この段階には「波長合わせ」と呼ばれるクライエントの抱える問題,環境,行動特性をワーカーが事前に把握する段階が含まれます。波長合わせは,準備期に行うので注意が必要です。
開始期
メンバーが集まって,グループワークを始める前までの段階です。
この段階には「契約」と呼ばれるワーカーの役割などをメンバーに説明する段階が含まれます。グループワークでの約束事などを確認し,援助関係をつくります。
作業期
ワーカーとメンバーが課題解決に向けて,活動を行う段階です。
この段階では,グルーブの仲間意識が生じたり,対立したりすることもあります。
しかし,これらはグルーブダイナミクス(集団力学)を活用したグループワークでは重要な意味を持ちます。
終結期
グループワークを終える段階です。振り返りや反省などを行い,次の段階へつなげます。そのため,移行期とも言われます。
それでは今日の問題です。
第34回・問題111
グループワークの展開過程におけるソーシャルワーカーの対応に関する次の記述のうち,最も適切なものを1つ選びなさい。

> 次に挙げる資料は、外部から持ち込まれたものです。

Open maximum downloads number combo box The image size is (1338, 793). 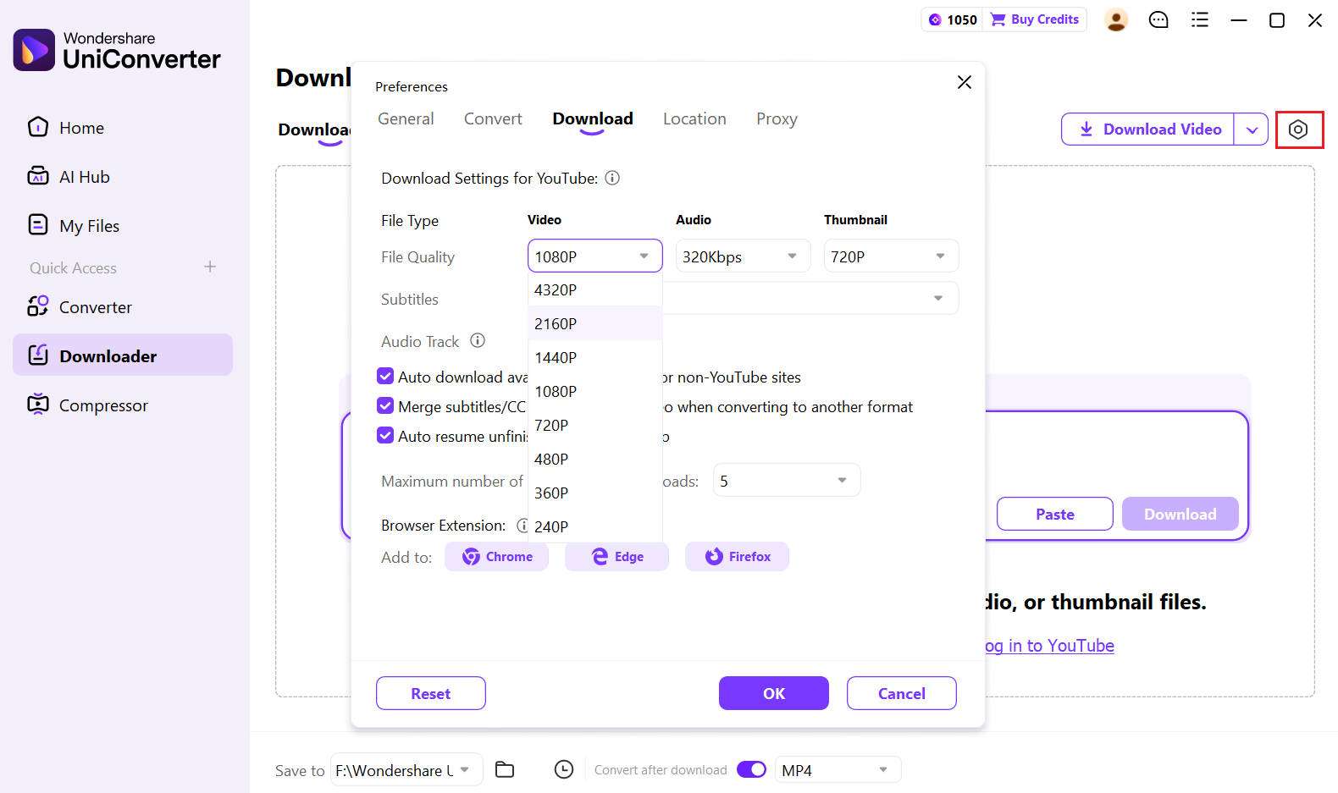point(787,480)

1 準備期では,情報収集のため,メンバーを一つのグループとして集め,活動を開始する。
2 開始期では,援助の枠組みを明確にする必要がないので,メンバーの行動に対して制限を加えることは避ける。
3 作業期では,メンバーを同化させ,メンバー同士の対立や葛藤が生じないように援助する。

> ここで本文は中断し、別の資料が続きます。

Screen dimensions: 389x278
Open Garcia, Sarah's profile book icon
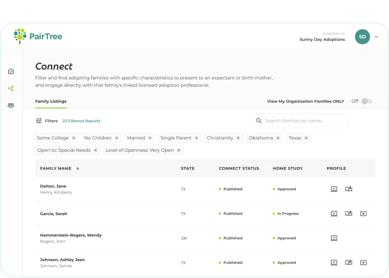point(349,214)
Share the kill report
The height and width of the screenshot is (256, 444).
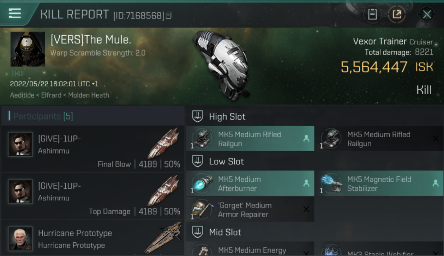pos(397,14)
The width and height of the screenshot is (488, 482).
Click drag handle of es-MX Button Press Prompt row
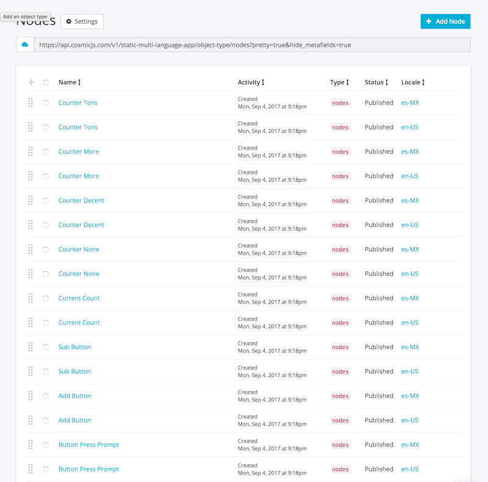(30, 444)
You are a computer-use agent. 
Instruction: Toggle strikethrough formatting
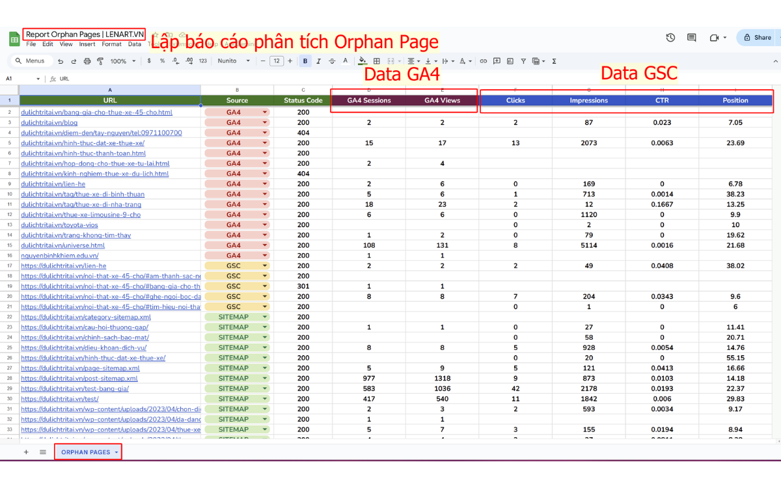pos(331,61)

4 作業期では,メンバーがソーシャルワーカーの指示に従って,目標達成に向けて課題に取り組んでいけるよう促す。
5 終結期では,メンバーがグループ体験を振り返り,感情を分かち合えるように援助する。
この問題の中で,特に注意しなければならないものがあります。
3 作業期では,メンバーを同化させ,メンバー同士の対立や葛藤が生じないように援助する。
作業期に生じる対立や葛藤は,グループメンバーが成長するための重要な場面となります。
グループワークの事例問題では,この問題と同じように「メンバー同士の対立や葛藤が生じないように援助する」と出題されることがありますが,それは不適切です。
この問題の正解は,選択肢5です。
5 終結期では,メンバーがグループ体験を振り返り,感情を分かち合えるように援助する。
終結期では,振り返りや反省などを行い,次の段階へつなげます。